Я киваю в темноте, мысленно считая все случаи, когда использовал имя Господа всуе, только за последние несколько месяцев — сотни.
Тысячи.
— Я бы солгала, если бы сказала, что не потеряла из-за этого нескольких друзей. Это было тяжело. Моя соседка по комнате Саванна не хочет со мной разговаривать. Она назвала меня мошенницей.
— Что?
Ее голос спокоен.
— Так ее воспитывали, Эллиот, с верой в то, что мы должны беречь себя для брака. Прикосновения и секс для преданных отношений. Я скучаю по ней, но не виню ее. — Голос Анабелль олицетворяет терпение и понимание, и мне пришло в голову, что именно так она будет вести себя со своим ребенком.
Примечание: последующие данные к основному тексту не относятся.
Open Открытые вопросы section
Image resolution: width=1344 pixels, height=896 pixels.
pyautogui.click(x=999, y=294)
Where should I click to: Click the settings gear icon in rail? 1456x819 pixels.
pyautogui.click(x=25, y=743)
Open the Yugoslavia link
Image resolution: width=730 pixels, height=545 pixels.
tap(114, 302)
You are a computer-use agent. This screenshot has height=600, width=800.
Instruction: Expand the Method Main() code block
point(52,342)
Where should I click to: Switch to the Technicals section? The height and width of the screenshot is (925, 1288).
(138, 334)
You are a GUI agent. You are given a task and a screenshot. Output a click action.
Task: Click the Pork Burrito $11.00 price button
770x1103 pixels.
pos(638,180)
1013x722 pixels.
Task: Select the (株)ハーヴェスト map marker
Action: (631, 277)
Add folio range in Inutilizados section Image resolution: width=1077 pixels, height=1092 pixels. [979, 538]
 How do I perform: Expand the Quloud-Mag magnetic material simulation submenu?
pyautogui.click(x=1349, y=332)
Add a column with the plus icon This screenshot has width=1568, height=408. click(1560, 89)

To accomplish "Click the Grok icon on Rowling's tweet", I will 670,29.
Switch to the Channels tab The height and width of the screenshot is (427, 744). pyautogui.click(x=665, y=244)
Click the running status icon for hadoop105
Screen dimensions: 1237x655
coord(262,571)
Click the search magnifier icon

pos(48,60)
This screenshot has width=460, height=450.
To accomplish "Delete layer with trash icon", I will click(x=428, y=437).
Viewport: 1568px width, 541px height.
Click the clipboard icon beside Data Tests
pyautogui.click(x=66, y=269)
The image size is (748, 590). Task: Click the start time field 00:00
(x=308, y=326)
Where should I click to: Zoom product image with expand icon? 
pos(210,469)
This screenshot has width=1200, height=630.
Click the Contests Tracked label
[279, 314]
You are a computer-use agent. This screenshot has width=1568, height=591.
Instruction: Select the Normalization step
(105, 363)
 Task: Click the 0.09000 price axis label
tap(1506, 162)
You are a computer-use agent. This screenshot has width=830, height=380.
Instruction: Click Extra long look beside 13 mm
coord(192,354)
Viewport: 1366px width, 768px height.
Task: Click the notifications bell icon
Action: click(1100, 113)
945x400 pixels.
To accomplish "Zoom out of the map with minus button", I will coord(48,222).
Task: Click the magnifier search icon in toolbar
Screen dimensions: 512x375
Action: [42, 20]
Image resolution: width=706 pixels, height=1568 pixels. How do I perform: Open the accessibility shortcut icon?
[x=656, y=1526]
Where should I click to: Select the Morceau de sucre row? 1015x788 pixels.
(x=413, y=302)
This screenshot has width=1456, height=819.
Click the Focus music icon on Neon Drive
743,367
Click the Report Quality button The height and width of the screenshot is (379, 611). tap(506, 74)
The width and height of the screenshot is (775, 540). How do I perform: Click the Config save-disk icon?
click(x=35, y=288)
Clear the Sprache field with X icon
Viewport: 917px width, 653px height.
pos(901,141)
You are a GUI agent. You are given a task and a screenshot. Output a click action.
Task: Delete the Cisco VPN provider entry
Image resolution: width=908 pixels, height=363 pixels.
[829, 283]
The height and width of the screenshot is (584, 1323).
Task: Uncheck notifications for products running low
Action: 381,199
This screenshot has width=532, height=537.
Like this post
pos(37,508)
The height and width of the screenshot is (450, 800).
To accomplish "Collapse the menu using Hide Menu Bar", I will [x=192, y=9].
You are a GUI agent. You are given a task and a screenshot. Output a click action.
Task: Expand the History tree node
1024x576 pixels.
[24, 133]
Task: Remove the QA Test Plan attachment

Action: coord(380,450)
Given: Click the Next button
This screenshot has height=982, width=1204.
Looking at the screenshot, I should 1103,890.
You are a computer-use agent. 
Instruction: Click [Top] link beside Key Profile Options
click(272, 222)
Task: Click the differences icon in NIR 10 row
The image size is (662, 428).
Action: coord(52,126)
Эта мысль скорее успокаивает.
Она меняет тему, тихо спрашивая:
— Когда ты собираешься рассказать родителям?
— Как-нибудь. Как бы дерьмово это ни звучало, я могу просто позвонить и сказать маме по телефону.
— Эллиот! Ты серьезно?
— Послушай, Анабелль, сначала я должен смириться с этой мыслью. К тому же, не хочу показаться бессердечным, не думаю, что они рассердятся из-за этого, не так, как твой отец. Я уверен, что они поймут.
— Как ты можешь быть уверен?
— У меня есть старшие сестры, и одна из них — Джилл — родила ребенка в школе. Я не помню, чтобы моя мама когда-либо кричала или плакала об этом. Я помню, что она была супер рассудительной, учитывая обстоятельства.
Моя мама — самая заботливая и тихая женщина, которую я когда-либо встречал, успокаивающая сила в напряженной жизни моего отца, а также в моей и моих сестер.
Когда я рос, мама стояла у кухонного стола, когда я входил в дверь после школы, всегда с приготовленной закуской и ужином в духовке.
Всегда.
Тошнотворно идиллическое, мое детство было проклятой картиной Нормана Рокуэлла о домашних обедах, отличных оценках и играх на нашей ухоженной лужайке.